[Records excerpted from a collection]
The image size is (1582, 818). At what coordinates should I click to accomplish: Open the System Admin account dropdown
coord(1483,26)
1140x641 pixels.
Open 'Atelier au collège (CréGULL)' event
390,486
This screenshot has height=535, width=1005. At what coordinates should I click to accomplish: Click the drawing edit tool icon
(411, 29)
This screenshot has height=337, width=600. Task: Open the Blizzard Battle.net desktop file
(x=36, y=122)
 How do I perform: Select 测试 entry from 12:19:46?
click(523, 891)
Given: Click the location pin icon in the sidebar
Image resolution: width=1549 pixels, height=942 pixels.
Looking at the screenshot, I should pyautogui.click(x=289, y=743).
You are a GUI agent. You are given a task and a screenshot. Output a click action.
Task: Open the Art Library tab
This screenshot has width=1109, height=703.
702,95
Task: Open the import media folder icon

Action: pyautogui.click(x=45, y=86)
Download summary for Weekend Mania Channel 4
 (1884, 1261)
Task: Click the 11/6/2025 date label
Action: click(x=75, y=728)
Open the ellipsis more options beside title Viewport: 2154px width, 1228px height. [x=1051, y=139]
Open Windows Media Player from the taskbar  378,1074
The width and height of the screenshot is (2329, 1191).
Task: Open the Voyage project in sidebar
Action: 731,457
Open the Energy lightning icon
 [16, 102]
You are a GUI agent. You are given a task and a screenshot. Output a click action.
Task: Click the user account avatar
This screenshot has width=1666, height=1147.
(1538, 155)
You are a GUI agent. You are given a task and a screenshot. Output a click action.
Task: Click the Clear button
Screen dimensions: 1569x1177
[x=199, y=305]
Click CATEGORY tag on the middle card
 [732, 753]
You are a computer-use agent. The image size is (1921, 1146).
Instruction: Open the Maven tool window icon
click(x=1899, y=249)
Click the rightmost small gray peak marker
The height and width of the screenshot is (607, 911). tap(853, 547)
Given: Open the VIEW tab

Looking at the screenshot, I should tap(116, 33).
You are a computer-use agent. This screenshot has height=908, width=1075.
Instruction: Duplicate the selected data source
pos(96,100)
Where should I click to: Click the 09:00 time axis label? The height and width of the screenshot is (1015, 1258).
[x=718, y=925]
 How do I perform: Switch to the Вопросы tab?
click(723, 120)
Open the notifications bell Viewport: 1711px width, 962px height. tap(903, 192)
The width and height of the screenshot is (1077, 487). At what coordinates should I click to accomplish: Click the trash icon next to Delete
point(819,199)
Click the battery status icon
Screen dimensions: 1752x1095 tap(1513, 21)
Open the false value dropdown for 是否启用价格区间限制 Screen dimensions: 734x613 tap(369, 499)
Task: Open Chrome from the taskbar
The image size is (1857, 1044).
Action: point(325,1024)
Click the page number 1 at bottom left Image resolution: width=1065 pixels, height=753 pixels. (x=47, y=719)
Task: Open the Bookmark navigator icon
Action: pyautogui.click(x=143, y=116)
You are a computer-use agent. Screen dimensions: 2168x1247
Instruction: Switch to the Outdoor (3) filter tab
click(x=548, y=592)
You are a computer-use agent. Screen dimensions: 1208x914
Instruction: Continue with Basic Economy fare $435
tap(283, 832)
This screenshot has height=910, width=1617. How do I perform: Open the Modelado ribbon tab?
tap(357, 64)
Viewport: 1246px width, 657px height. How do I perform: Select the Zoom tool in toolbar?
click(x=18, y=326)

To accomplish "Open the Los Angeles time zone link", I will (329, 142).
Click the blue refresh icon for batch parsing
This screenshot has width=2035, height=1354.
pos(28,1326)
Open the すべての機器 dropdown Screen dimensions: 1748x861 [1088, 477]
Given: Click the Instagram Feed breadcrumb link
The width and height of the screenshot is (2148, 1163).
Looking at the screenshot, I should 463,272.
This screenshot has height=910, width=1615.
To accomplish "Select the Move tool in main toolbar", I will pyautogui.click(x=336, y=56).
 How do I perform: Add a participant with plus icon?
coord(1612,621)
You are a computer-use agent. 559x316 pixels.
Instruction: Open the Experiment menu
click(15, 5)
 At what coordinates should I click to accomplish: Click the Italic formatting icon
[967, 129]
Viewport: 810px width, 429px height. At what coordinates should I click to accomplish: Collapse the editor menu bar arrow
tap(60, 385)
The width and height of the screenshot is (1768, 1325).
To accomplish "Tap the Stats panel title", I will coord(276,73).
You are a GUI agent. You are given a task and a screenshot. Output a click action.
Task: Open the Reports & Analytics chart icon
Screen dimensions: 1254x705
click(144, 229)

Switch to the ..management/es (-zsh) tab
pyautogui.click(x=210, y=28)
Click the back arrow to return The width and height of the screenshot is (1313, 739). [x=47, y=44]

▶ **DESCRIPTION OF THE TASK**:
Restate the data above word for word.

▶ **RESPONSE BELOW**:
The image size is (1582, 818). At what coordinates should I click to accomplish: Open the System Admin account dropdown
coord(1483,26)
1140x641 pixels.
Open 'Atelier au collège (CréGULL)' event
390,486
This screenshot has height=535, width=1005. At what coordinates should I click to accomplish: Click the drawing edit tool icon
(411, 29)
This screenshot has height=337, width=600. Task: Open the Blizzard Battle.net desktop file
(x=36, y=122)
 How do I perform: Select 测试 entry from 12:19:46?
click(523, 891)
Given: Click the location pin icon in the sidebar
Image resolution: width=1549 pixels, height=942 pixels.
Looking at the screenshot, I should pyautogui.click(x=289, y=743).
You are a GUI agent. You are given a task and a screenshot. Output a click action.
Task: Open the Art Library tab
This screenshot has width=1109, height=703.
702,95
Task: Open the import media folder icon

Action: pyautogui.click(x=45, y=86)
Download summary for Weekend Mania Channel 4
 (1884, 1261)
Task: Click the 11/6/2025 date label
Action: click(x=75, y=728)
Open the ellipsis more options beside title Viewport: 2154px width, 1228px height. [x=1051, y=139]
Open Windows Media Player from the taskbar  378,1074
The width and height of the screenshot is (2329, 1191).
Task: Open the Voyage project in sidebar
Action: 731,457
Open the Energy lightning icon
 [16, 102]
You are a GUI agent. You are given a task and a screenshot. Output a click action.
Task: Click the user account avatar
This screenshot has width=1666, height=1147.
(1538, 155)
You are a GUI agent. You are given a task and a screenshot. Output a click action.
Task: Click the Clear button
Screen dimensions: 1569x1177
[x=199, y=305]
Click CATEGORY tag on the middle card
 [732, 753]
You are a computer-use agent. The image size is (1921, 1146).
Instruction: Open the Maven tool window icon
click(x=1899, y=249)
Click the rightmost small gray peak marker
The height and width of the screenshot is (607, 911). tap(853, 547)
Given: Open the VIEW tab

Looking at the screenshot, I should tap(116, 33).
You are a computer-use agent. This screenshot has height=908, width=1075.
Instruction: Duplicate the selected data source
pos(96,100)
Where should I click to: Click the 09:00 time axis label? The height and width of the screenshot is (1015, 1258).
[x=718, y=925]
 How do I perform: Switch to the Вопросы tab?
click(723, 120)
Open the notifications bell Viewport: 1711px width, 962px height. tap(903, 192)
The width and height of the screenshot is (1077, 487). At what coordinates should I click to accomplish: Click the trash icon next to Delete
point(819,199)
Click the battery status icon
Screen dimensions: 1752x1095 tap(1513, 21)
Open the false value dropdown for 是否启用价格区间限制 Screen dimensions: 734x613 tap(369, 499)
Task: Open Chrome from the taskbar
The image size is (1857, 1044).
Action: point(325,1024)
Click the page number 1 at bottom left Image resolution: width=1065 pixels, height=753 pixels. (x=47, y=719)
Task: Open the Bookmark navigator icon
Action: pyautogui.click(x=143, y=116)
You are a computer-use agent. Screen dimensions: 2168x1247
Instruction: Switch to the Outdoor (3) filter tab
click(x=548, y=592)
You are a computer-use agent. Screen dimensions: 1208x914
Instruction: Continue with Basic Economy fare $435
tap(283, 832)
This screenshot has height=910, width=1617. How do I perform: Open the Modelado ribbon tab?
tap(357, 64)
Viewport: 1246px width, 657px height. How do I perform: Select the Zoom tool in toolbar?
click(x=18, y=326)

To accomplish "Open the Los Angeles time zone link", I will (329, 142).
Click the blue refresh icon for batch parsing
This screenshot has width=2035, height=1354.
pos(28,1326)
Open the すべての機器 dropdown Screen dimensions: 1748x861 [1088, 477]
Given: Click the Instagram Feed breadcrumb link
The width and height of the screenshot is (2148, 1163).
Looking at the screenshot, I should 463,272.
This screenshot has height=910, width=1615.
To accomplish "Select the Move tool in main toolbar", I will pyautogui.click(x=336, y=56).
 How do I perform: Add a participant with plus icon?
coord(1612,621)
You are a computer-use agent. 559x316 pixels.
Instruction: Open the Experiment menu
click(15, 5)
 At what coordinates should I click to accomplish: Click the Italic formatting icon
[967, 129]
Viewport: 810px width, 429px height. At what coordinates should I click to accomplish: Collapse the editor menu bar arrow
tap(60, 385)
The width and height of the screenshot is (1768, 1325).
To accomplish "Tap the Stats panel title", I will coord(276,73).
You are a GUI agent. You are given a task and a screenshot. Output a click action.
Task: Open the Reports & Analytics chart icon
Screen dimensions: 1254x705
click(144, 229)

Switch to the ..management/es (-zsh) tab
pyautogui.click(x=210, y=28)
Click the back arrow to return The width and height of the screenshot is (1313, 739). [x=47, y=44]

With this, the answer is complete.